I wanted to write a letter. That is how it started.
I wanted to be able to send someone a beautifully crafted, handwritten letter because deep down I knew that there was something missing.
I wanted to be able to connect on a level that I can’t do with email or a video or a web page or even a phone call.
There is something magical about a piece of handwritten mail. It is personal, it’s something that some other person took time out of their day to create.
It is special. It means something.
I didn’t have anything I needed to craft the letter I wanted to craft.
I needed a pen. It needed to be a handwritten letter. I was sending something to someone I care about. It was important.
But, a normal pen wouldn’t do. The $0.10 Bic ballpoint pen wasn’t going to convey what I was truly feeling. I needed something that felt like fancy handwriting. I needed a fountain pen.

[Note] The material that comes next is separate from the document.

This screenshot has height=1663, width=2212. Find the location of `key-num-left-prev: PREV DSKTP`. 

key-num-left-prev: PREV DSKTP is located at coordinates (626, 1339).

So, I went looking for a fountain pen. Have you ever searched for a fountain pen at Staples or Office Max or even Barnes & Noble? It’s basically a nightmare. Eventually I found a fountain pen in a gift box. I bought it.

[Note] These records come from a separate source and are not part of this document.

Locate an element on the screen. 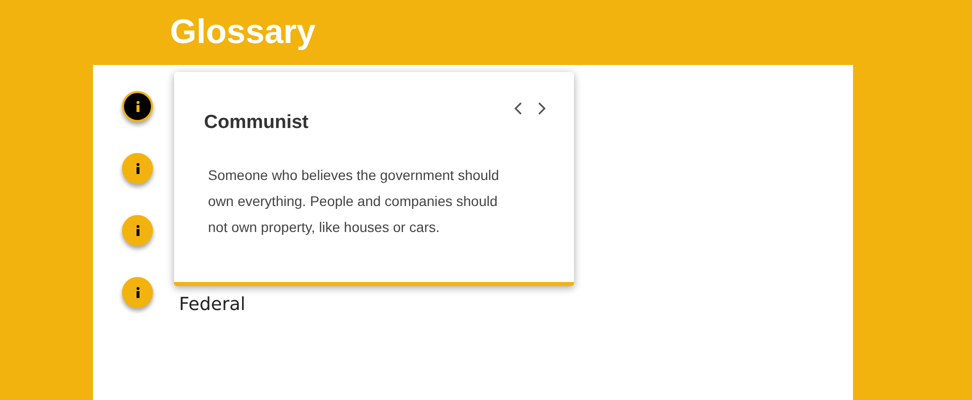  previous-button is located at coordinates (518, 108).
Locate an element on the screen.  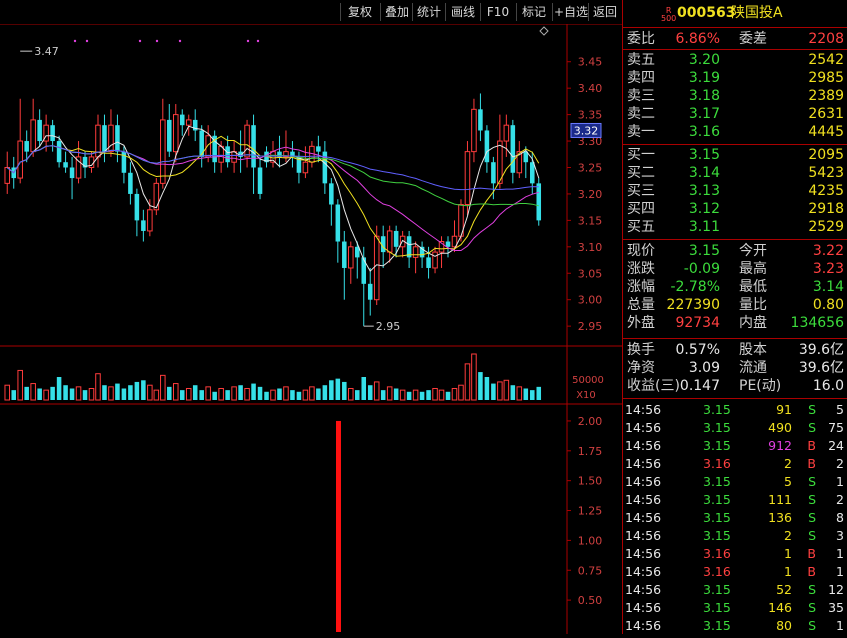
fund-label: 净资 is located at coordinates (641, 368).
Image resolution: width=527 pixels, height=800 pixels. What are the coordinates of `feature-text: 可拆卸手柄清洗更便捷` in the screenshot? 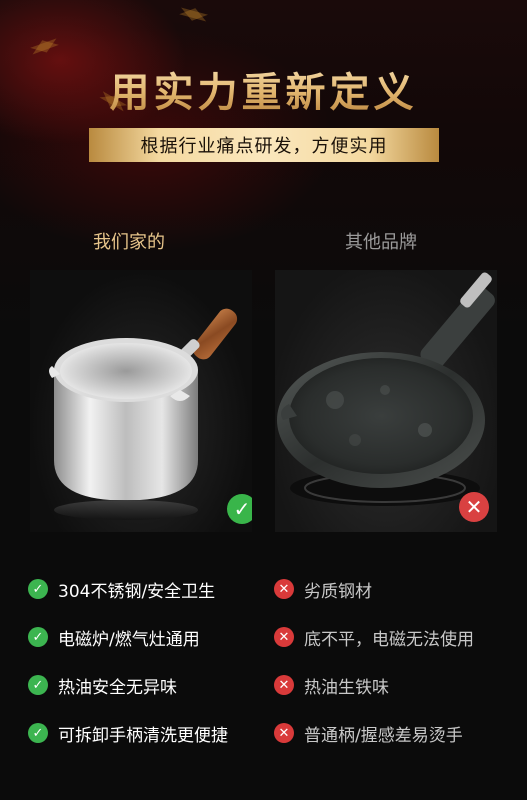 It's located at (143, 736).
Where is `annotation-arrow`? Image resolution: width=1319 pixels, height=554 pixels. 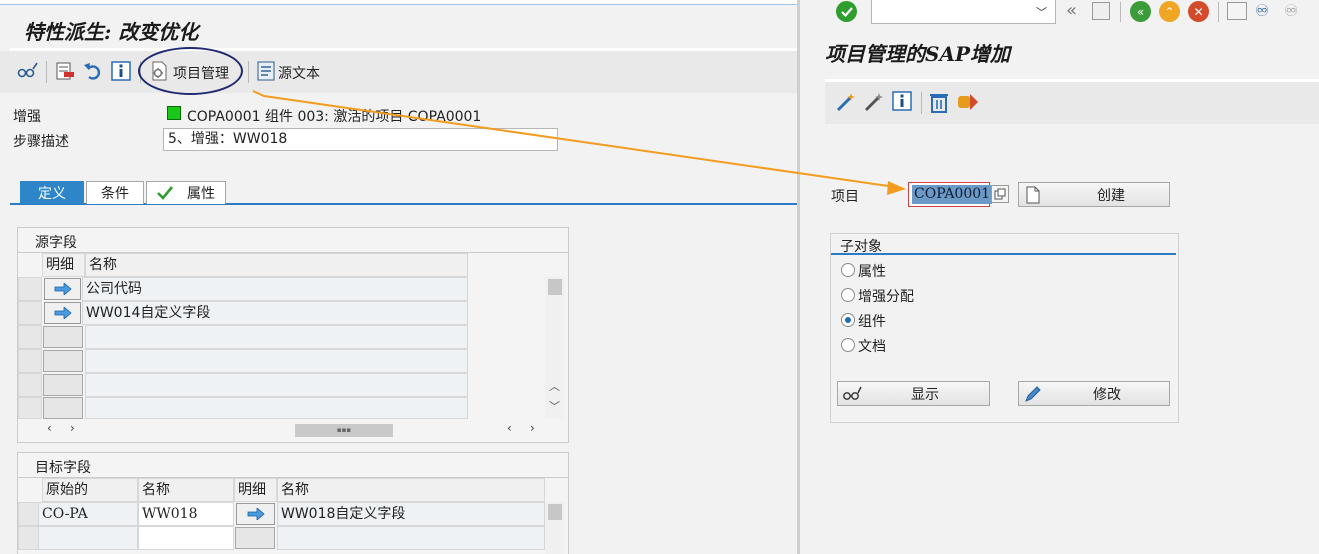 annotation-arrow is located at coordinates (579, 142).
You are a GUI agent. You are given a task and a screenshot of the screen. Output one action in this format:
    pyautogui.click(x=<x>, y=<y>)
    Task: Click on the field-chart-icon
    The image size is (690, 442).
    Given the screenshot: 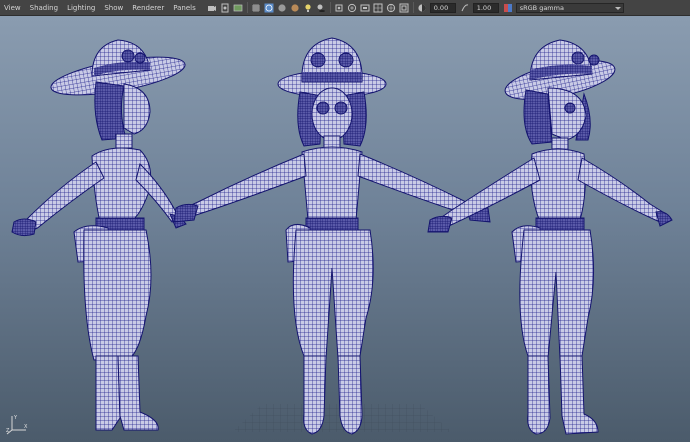 What is the action you would take?
    pyautogui.click(x=404, y=8)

I had never used a fountain pen before, but I knew I needed one to get the look that I wanted. It was blue. I like blue.
The pen was great, but after some practice it ran out of ink and I didn’t have a place nearby that sold ink. So, I went on Amazon and bought some ink and a refillable ink cartridge. It was Noodler’s Ink in a beautiful, deep black. The price was right. Good enough.
I needed paper.
Not just any paper would do. I needed something that felt old, that felt heavy, that made me feel good about what I was sending. I found a small stock of paper and matching envelopes at Staples. It had an antique, heavyweight vibe to it. The quality is not what you get from most paper.

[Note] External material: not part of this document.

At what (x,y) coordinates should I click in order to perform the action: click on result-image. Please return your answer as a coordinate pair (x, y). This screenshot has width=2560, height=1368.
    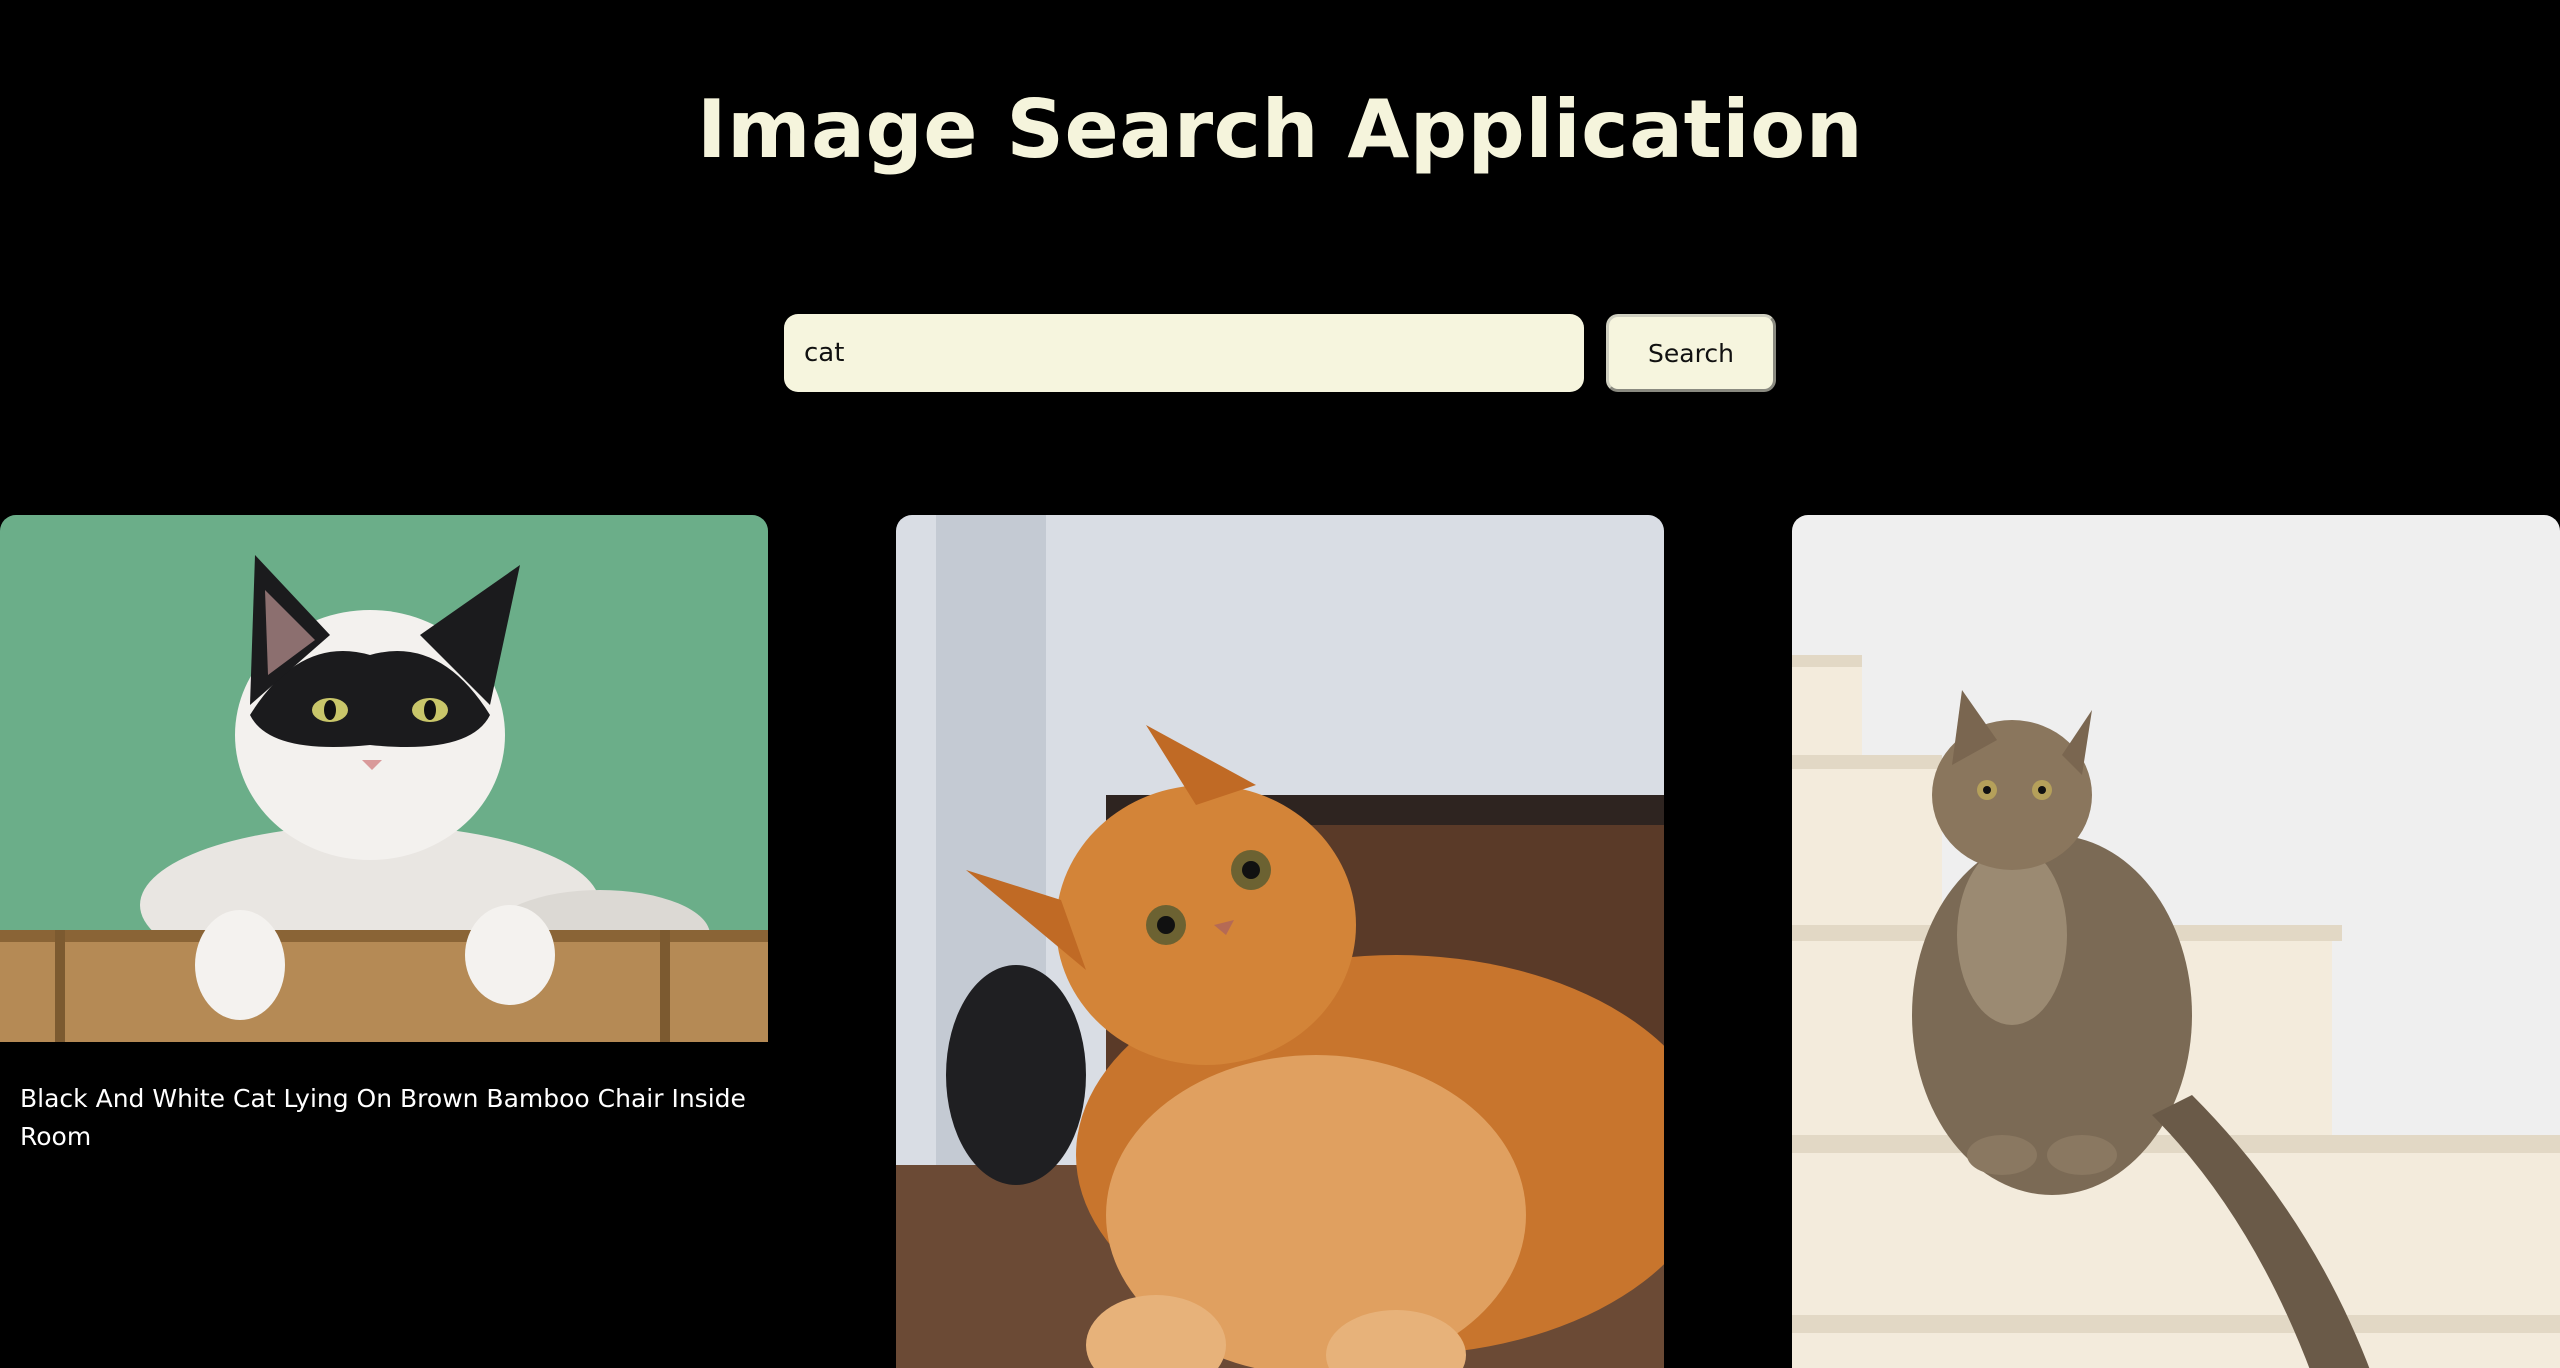
    Looking at the image, I should click on (384, 778).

It couldn’t have lines. That’s important. The paper had to look like it didn’t have lines or anything, but how was I going to write a nice looking letter if I didn’t have good lines to write with?
Did I mention I have bad handwriting? I have pretty bad handwriting.
So, I devised a contraption. I found a clear plastic clipboard I could put a light behind. I found a piece of lined paper and taped it to the clipboard. I would write a letter with this strange contraption.
Eventually, I found a nice LED light to go under the clipboard. Much better.
I wanted to do something really cool with the letter. I wanted a wax seal. When was the last time you got a letter with a wax seal on it?
Yep, never. Nobody loves me enough to do that.
So, I went online, I went to eBay, and I went to Etsy in search of the perfect stamp. I found an old supposedly French stamp with the letter K on it. The price was good enough, so I had it shipped to my door. Thank you Etsy!
I didn’t know what kind of wax I would need so I looked around and found a cool kit that came with 3 different colors. I ordered the kit and the wax candles that arrived were a bit smaller than I imagined them to be, but they did a great job.
I couldn’t use a normal stamp. A normal stamp wouldn’t do. I needed to find a vintage stamp. Luckily the USPS has a really great variety of stamps, some of them with that vintage vibe. I bought a few different kinds. Some had clowns. Weird, but cool.
I now had everything I needed to write the perfect letter.
I sat down and wrote the letter. It was a rough draft, I rewrote it one or two times until it looked nice.
Oh, did I mention that I had been writing in my journal with that fountain pen? I’ve been trying to improve my terrible handwriting. So, I practice basic letters and words until they start to look like what I want. Really, it’s better than nothing, but still not amazing.
So, my letter. With everything I need to write a letter, I sat down and carefully, painstakingly wrote a letter. I folded nicely, addressed the envelope, applied the postage, and sealed it with my wax and stamp.
It looked beautiful. It was exactly what I was trying to create. It looked official, important, special, meaningful.
I put it in the mail.
A few days later, I got a phone call…
My mom loved it.
That is how my obsession with letter writing started. That is where I started to care about fountain pens, paper, handwriting, journaling, and all of that stuff started.
I wanted to do something special for my mom and it was completely worth it.